本当は、ちゃんと分かってほしい。
でも、話そうとすると怖くなる。
言い方が強くなるだけで、頭が真っ白になってしまう。
焦ってうまく説明できなくなって、「だからダメなんだよ」みたいな空気になってしまう。
そんな経験を繰り返していると、話すこと自体が怖くなってしまうんですよね。
本当は喧嘩したいわけじゃない。
ただ、
「そういう言い方をされると苦しい」
「もう少し優しく話してほしい」
それだけなのに、うまく伝わらない。
しかも相手が、頭の回転が速かったり、言葉が強かったり、自分の考えに自信があるタイプだと、こちらが悪い気がしてきてしまう。
「私の説明が下手なんだ」
「私がおかしいのかな」
そうやって、少しずつ自分の感覚に自信が持てなくなっていませんか。
でも本当に苦しい関係って、何を言われたかだけじゃなく、安心して話せないところにあることも多いんですよね。
否定されそう。
また怒られそう。
ちゃんと聞いてもらえなさそう。
そう感じる関係の中では、人はどんどん本音が言えなくなっていきます。
だから、言葉が出なくなるのも、パニックみたいになるのも、気が弱いからではありません。

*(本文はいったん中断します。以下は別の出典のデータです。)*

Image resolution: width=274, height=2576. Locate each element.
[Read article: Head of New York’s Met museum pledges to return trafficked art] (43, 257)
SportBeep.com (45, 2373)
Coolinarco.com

それくらい、「ちゃんと話そう」と頑張ってきたんですよね。
しかも優しい人ほど、「私にも悪いところがあるし」と、自分を責めてしまうことがあります。
もちろん、どちらにも未熟な部分はあるのかもしれません。
でも、傷ついている自分まで否定しなくて大丈夫なんです。
本当は、
安心して話したかった。
否定せず聞いてほしかった。
怖がらずに本音を言いたかった。
ただ、それだけだったんですよね。
でもずっと緊張した状態でいると、「もう何をどう伝えればいいか分からない」状態になってしまうことがあります。
そして話し合いが、いつの間にか怖い時間になってしまう。
ひとりで抱え続けていると、
「全部私が悪いのかな」
「もっとちゃんと話せれば違ったのかな」
と、自分を責め続けてしまうことがあります。
でも、気持ちは言葉にしていくことで、少しずつ整理されていきます。
特に、否定されるのが怖くなっている人、本音を言うと苦しくなる人、ちゃんと説明しなきゃと頑張りすぎてしまう人ほど、話していく中で、
・何がこんなにつらかったのか
・どこで傷ついていたのか
・本当はどうしてほしかったのか
を少しずつ整理できることがあります。
「私はちゃんと苦しかったんだ」
と、自分の気持ちを認められるだけでも、少し呼吸がしやすくなることがあります。
うまく説明できなくても大丈夫です。
ずっと分かってもらえない苦しさを抱えてきたあなたが、これ以上ひとりで耐え続けなくて大丈夫です。